Once a juvenile is accepted for voluntary examination and treatment, the 1976 Act requires that "an individualized treatment plan (be) formulated by a treatment team" within seventy-two hours.
The treatment plan must state whether inpatient treatment is necessary and, if so, the reasons for that conclusion.
Section 206 of the 1976 Act sets forth the procedures for withdrawal from voluntary inpatient treatment.
Where the person committed is under the age of fourteen, his parent, legal guardian or person standing In loco parentis may obtain his release. In addition, "any responsible party" who believes that it would be in the best interests of the juvenile to be withdrawn from inpatient treatment may petition the Juvenile Division of the court of common pleas of the county in which the juvenile resides and request withdrawal or modification of treatment.

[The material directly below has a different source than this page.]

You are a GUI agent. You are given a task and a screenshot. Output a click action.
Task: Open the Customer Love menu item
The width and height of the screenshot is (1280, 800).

Then the court must appoint counsel for the child and schedule a hearing within ten days to determine "what inpatient treatment, if any, is in the minor's best interest." 50 P.S. § 7206(b).
B. Mental Health and Mental Retardation Act of 1966 (1966 Act)
The 1966 Act was the focus of the original Bartley decision in which this Court declared sections 402 and 403 of that Act to be unconstitutional.
Following the passage of the 1976 Act, only mentally retarded juveniles remain within the ambit of the 1966 Act. Sections 402 and 403 provide, in brief, that mentally retarded juveniles age eighteen or younger may be admitted or committed
to a mental health facility upon the application of a parent, guardian, or person standing In loco parentis, and may withdraw only with the consent of the admitting party or his successor.
Additional rights are available to mentally retarded juveniles thirteen years of age or older. These juveniles receive written notification explaining their rights and furnishing them with the number of counsel whom they may call for representation. If a juvenile age thirteen or older objects to remaining at the institution, a commitment hearing must be held pursuant to the procedures provided for involuntary commitment.
We note here, as we did in the original Bartley opinion, that the regulations designate no time by which a post-commitment hearing must be held. 402 F. Supp. at n. 5.
In sum, there are two completely distinct statutory schemes which are under attack in this lawsuit; one relating to the mentally retarded (1966 Act as modified by the 1973 Regulations) and one relating to the mentally ill (1976 Act). Furthermore, with respect to mentally retarded juveniles, older juveniles are given some rights not accorded the younger juveniles.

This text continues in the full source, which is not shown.